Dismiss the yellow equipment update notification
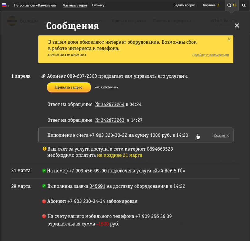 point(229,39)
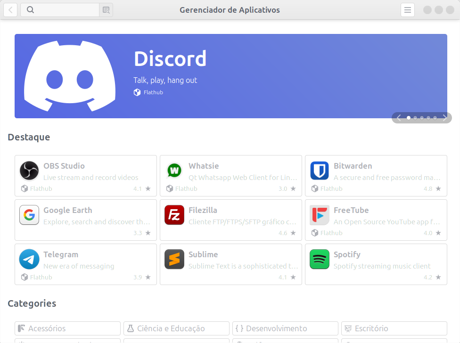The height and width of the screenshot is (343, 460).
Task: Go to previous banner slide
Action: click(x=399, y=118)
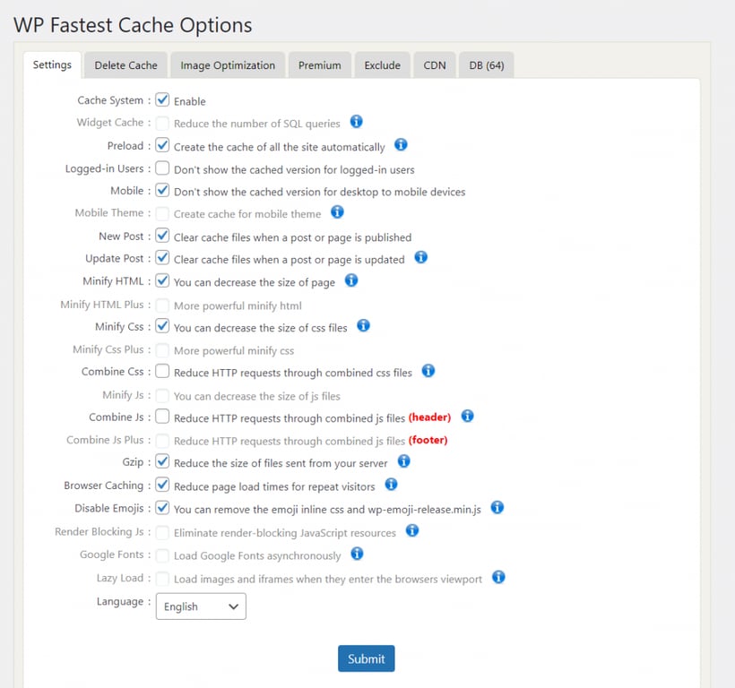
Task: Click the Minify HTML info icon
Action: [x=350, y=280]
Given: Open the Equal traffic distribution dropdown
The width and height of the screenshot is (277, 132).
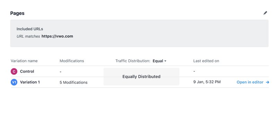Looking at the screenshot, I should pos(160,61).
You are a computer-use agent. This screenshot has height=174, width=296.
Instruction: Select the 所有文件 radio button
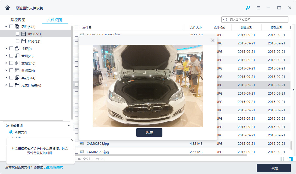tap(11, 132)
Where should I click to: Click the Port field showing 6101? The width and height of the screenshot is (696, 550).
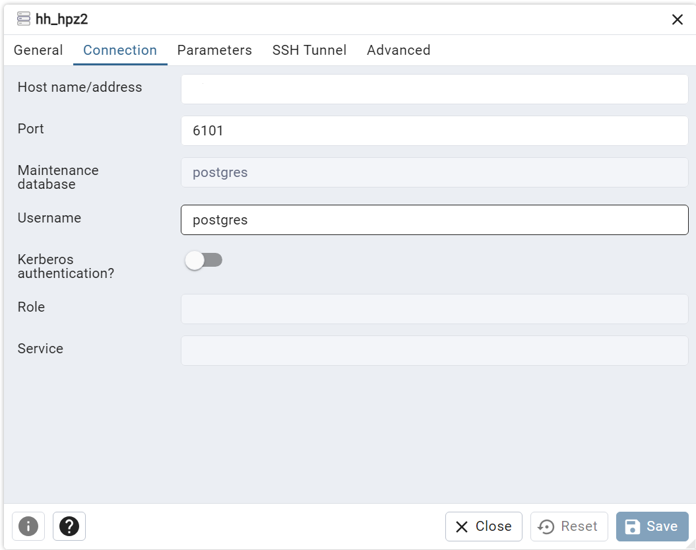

-*-*-

> **PROBLEM STATEMENT**: Could all the data above be given again exactly, leaving out its images?

> **RESULT**:
Dismiss the yellow equipment update notification
 point(229,39)
The height and width of the screenshot is (343, 460).
Task: Go to previous banner slide
Action: click(x=399, y=118)
Task: Click the Minify HTML info icon
Action: [x=350, y=280]
Given: Open the Equal traffic distribution dropdown
The width and height of the screenshot is (277, 132).
Looking at the screenshot, I should pos(160,61).
You are a computer-use agent. This screenshot has height=174, width=296.
Instruction: Select the 所有文件 radio button
tap(11, 132)
Where should I click to: Click the Port field showing 6101? The width and height of the screenshot is (696, 550).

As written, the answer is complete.